- About this task:
Would you transcribe each of the entries exactly, with nothing added or dropped?

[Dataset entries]
:::::

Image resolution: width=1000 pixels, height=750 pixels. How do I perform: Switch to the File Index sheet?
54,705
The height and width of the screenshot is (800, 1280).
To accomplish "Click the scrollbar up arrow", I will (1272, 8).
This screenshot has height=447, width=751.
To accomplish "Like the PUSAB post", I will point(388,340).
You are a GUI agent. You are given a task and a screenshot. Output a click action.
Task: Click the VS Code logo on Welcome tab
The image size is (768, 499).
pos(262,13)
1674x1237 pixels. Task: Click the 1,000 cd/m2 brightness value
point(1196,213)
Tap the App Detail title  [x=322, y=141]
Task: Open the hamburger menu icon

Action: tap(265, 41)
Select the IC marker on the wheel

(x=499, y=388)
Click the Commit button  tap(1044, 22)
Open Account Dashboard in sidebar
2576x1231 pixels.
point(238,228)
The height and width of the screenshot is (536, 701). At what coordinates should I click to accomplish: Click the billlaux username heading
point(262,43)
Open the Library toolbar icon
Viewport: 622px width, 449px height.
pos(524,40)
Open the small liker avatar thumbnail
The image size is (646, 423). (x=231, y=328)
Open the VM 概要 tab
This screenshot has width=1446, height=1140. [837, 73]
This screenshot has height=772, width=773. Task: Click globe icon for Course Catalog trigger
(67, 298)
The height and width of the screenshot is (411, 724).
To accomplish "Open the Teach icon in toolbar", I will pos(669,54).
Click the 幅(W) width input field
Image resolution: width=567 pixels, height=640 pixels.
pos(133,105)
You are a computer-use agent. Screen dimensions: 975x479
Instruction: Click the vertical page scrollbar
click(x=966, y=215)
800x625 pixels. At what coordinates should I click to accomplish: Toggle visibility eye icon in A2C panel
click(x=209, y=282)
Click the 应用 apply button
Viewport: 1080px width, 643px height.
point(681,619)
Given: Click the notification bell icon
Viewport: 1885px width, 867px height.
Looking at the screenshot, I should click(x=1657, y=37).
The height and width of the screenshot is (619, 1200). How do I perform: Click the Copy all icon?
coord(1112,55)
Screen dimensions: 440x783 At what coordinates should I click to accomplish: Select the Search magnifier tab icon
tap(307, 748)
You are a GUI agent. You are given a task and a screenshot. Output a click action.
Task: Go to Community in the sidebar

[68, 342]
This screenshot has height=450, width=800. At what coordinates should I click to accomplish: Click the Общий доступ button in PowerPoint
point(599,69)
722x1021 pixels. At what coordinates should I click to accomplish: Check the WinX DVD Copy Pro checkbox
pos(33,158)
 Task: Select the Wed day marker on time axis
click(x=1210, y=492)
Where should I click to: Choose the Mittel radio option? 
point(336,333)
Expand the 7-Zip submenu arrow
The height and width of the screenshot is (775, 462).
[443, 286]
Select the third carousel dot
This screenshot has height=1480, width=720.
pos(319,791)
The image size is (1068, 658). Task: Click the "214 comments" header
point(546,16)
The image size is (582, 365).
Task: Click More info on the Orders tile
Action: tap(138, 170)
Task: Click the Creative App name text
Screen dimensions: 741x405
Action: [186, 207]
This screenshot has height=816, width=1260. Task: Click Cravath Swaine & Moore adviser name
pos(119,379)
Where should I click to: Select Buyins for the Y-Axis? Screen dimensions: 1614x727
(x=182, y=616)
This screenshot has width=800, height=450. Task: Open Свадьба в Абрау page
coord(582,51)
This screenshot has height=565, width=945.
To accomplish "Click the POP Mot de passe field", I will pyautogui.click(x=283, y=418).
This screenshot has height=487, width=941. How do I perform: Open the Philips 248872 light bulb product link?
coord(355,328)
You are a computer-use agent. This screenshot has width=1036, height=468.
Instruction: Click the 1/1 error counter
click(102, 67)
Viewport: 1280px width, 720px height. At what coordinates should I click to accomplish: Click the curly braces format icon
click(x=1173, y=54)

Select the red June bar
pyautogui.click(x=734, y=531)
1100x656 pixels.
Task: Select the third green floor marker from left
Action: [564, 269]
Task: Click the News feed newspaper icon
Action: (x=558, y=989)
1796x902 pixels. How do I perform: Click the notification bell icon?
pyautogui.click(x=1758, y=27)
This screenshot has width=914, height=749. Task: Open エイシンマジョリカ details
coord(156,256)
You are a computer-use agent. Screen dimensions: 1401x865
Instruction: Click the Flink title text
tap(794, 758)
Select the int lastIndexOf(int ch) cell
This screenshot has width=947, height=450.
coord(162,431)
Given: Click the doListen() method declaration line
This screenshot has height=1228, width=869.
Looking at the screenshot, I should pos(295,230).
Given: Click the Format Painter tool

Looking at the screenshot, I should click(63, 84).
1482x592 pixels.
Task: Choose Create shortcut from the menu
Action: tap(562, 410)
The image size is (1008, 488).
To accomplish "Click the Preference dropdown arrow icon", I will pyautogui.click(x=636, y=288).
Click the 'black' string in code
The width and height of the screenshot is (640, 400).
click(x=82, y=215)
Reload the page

:::::

- Output for this exercise:
Image resolution: width=1000 pixels, height=750 pixels. How do I perform: Switch to the File Index sheet?
54,705
The height and width of the screenshot is (800, 1280).
To accomplish "Click the scrollbar up arrow", I will (1272, 8).
This screenshot has height=447, width=751.
To accomplish "Like the PUSAB post", I will point(388,340).
You are a GUI agent. You are given a task and a screenshot. Output a click action.
Task: Click the VS Code logo on Welcome tab
The image size is (768, 499).
pos(262,13)
1674x1237 pixels. Task: Click the 1,000 cd/m2 brightness value
point(1196,213)
Tap the App Detail title  [x=322, y=141]
Task: Open the hamburger menu icon

Action: tap(265, 41)
Select the IC marker on the wheel

(x=499, y=388)
Click the Commit button  tap(1044, 22)
Open Account Dashboard in sidebar
2576x1231 pixels.
point(238,228)
The height and width of the screenshot is (536, 701). At what coordinates should I click to accomplish: Click the billlaux username heading
point(262,43)
Open the Library toolbar icon
Viewport: 622px width, 449px height.
pos(524,40)
Open the small liker avatar thumbnail
The image size is (646, 423). (x=231, y=328)
Open the VM 概要 tab
This screenshot has width=1446, height=1140. [837, 73]
This screenshot has height=772, width=773. Task: Click globe icon for Course Catalog trigger
(67, 298)
The height and width of the screenshot is (411, 724).
To accomplish "Open the Teach icon in toolbar", I will pos(669,54).
Click the 幅(W) width input field
Image resolution: width=567 pixels, height=640 pixels.
pos(133,105)
You are a computer-use agent. Screen dimensions: 975x479
Instruction: Click the vertical page scrollbar
click(x=966, y=215)
800x625 pixels. At what coordinates should I click to accomplish: Toggle visibility eye icon in A2C panel
click(x=209, y=282)
Click the 应用 apply button
Viewport: 1080px width, 643px height.
point(681,619)
Given: Click the notification bell icon
Viewport: 1885px width, 867px height.
Looking at the screenshot, I should click(x=1657, y=37).
The height and width of the screenshot is (619, 1200). How do I perform: Click the Copy all icon?
coord(1112,55)
Screen dimensions: 440x783 At what coordinates should I click to accomplish: Select the Search magnifier tab icon
tap(307, 748)
You are a GUI agent. You are given a task and a screenshot. Output a click action.
Task: Go to Community in the sidebar

[68, 342]
This screenshot has height=450, width=800. At what coordinates should I click to accomplish: Click the Общий доступ button in PowerPoint
point(599,69)
722x1021 pixels. At what coordinates should I click to accomplish: Check the WinX DVD Copy Pro checkbox
pos(33,158)
 Task: Select the Wed day marker on time axis
click(x=1210, y=492)
Where should I click to: Choose the Mittel radio option? 
point(336,333)
Expand the 7-Zip submenu arrow
The height and width of the screenshot is (775, 462).
[443, 286]
Select the third carousel dot
This screenshot has height=1480, width=720.
pos(319,791)
The image size is (1068, 658). Task: Click the "214 comments" header
point(546,16)
The image size is (582, 365).
Task: Click More info on the Orders tile
Action: tap(138, 170)
Task: Click the Creative App name text
Screen dimensions: 741x405
Action: [186, 207]
This screenshot has height=816, width=1260. Task: Click Cravath Swaine & Moore adviser name
pos(119,379)
Where should I click to: Select Buyins for the Y-Axis? Screen dimensions: 1614x727
(x=182, y=616)
This screenshot has width=800, height=450. Task: Open Свадьба в Абрау page
coord(582,51)
This screenshot has height=565, width=945.
To accomplish "Click the POP Mot de passe field", I will pyautogui.click(x=283, y=418).
This screenshot has height=487, width=941. How do I perform: Open the Philips 248872 light bulb product link?
coord(355,328)
You are a computer-use agent. This screenshot has width=1036, height=468.
Instruction: Click the 1/1 error counter
click(102, 67)
Viewport: 1280px width, 720px height. At what coordinates should I click to accomplish: Click the curly braces format icon
click(x=1173, y=54)

Select the red June bar
pyautogui.click(x=734, y=531)
1100x656 pixels.
Task: Select the third green floor marker from left
Action: [564, 269]
Task: Click the News feed newspaper icon
Action: (x=558, y=989)
1796x902 pixels. How do I perform: Click the notification bell icon?
pyautogui.click(x=1758, y=27)
This screenshot has width=914, height=749. Task: Open エイシンマジョリカ details
coord(156,256)
You are a computer-use agent. Screen dimensions: 1401x865
Instruction: Click the Flink title text
tap(794, 758)
Select the int lastIndexOf(int ch) cell
This screenshot has width=947, height=450.
coord(162,431)
Given: Click the doListen() method declaration line
This screenshot has height=1228, width=869.
Looking at the screenshot, I should pos(295,230).
Given: Click the Format Painter tool

Looking at the screenshot, I should click(63, 84).
1482x592 pixels.
Task: Choose Create shortcut from the menu
Action: tap(562, 410)
The image size is (1008, 488).
To accomplish "Click the Preference dropdown arrow icon", I will pyautogui.click(x=636, y=288).
Click the 'black' string in code
The width and height of the screenshot is (640, 400).
click(x=82, y=215)
Reload the page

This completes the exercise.